[Nummer 2]
Ten geleide
1296-1996: dit jaar is het zevenhonderd jaar geleden dat graaf Floris v werd vermoord. Neerlandici schrijven niet over Floris v in het algemeen maar wel over de literatuur die aan zijn hof en in zijn omgeving functioneerde. Het jaar 1996 lijkt voor de medioneerlnadistiek dan ook veeleer het jaar te worden van de Vlaamse dichter Jacob van Maerlant.
Wat Maerlant en Floris v voor elkaar hebben betekend, kan thans uitgebreid worden nagelezen in Frits van Oostroms boek Maerlants wereld, dat niet geschreven is voor vakgenoten alleen, maar ook voor een breder publiek van geïnteresseerden.
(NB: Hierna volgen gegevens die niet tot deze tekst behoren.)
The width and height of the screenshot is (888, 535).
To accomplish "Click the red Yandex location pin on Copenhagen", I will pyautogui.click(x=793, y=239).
Met de toekenning van de ako Literatuurprijs heeft Maerlants wereld thans de wind in de zeilen. Als dit nummer van Queeste verschijnt, is in Den Haag in het Museum van het Boek/Meermanno Westreenianum, voor het eerst in de geschiedenis, een tentoonstelling van zo'n zestig Maerlant-handschriften te bezichtigen (‘Jacob van Maerlant (ca. 1230-1296). De middeleeuwse wereld op schrift’). Deze tentoonstelling - die wordt begeleid door een kleurige brochure en een videoprogramma - zal in 1997, in gewijzigde vorm, ook Damme aandoen. Voorts waren er de proefschriften van dr. J.A.A.M. Biemans (1995) en mw. dr. P. Berendrecht (1996) en zijn er Maerlant-dissertaties van M. Andringa, M. Banda, K. van Dalen-Oskam, R. Harper, M.L. Meuwese, M. van der Voort en J.P. Westgeest in voorbereiding. Ook wordt er door I. Biesheuvel gewerkt aan een bloemlezing uit alle werken van Maerlant; en prof. dr. J.D. Janssens en M.L. Meuwese bereiden een boek voor over Spiegel historiael-miniaturen.
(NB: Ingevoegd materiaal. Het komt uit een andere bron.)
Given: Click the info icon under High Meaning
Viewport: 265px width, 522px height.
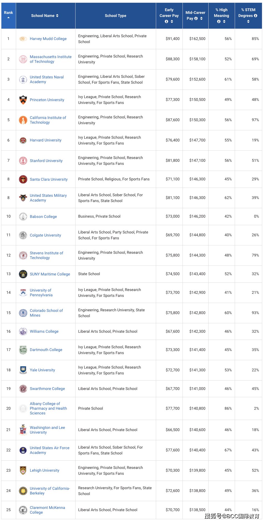Looking at the screenshot, I should (219, 21).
De redactie van Queeste wil met dit themanummer rond de werken van Jacob van Maerlant een bijdrage leveren aan de voortgang en verlevendiging van de wetenschappelijke discussie. Aan diverse specialisten is gevraagd hun licht te laten schijnen over een werk van Maerlant. In de rubriek ‘Naar aanleiding van...’ is ook een recensie van Maerlants wereld opgenomen.
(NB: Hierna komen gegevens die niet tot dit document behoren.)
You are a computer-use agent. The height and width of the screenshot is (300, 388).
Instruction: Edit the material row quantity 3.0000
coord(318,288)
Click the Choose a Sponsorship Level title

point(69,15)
Graag maken we nogmaals van de gelegenheid gebruik om onze erkentelijkheid uit te spreken aan het adres van de Van Bijleveltstichting (Utrecht) voor haar financiële steun, die mede tot de huidige bloei van Queeste heeft geleid. Ook past een woord van dank aan Uitgeverij Verloren, die Maerlant de ruimte heeft willen geven die hij verdient.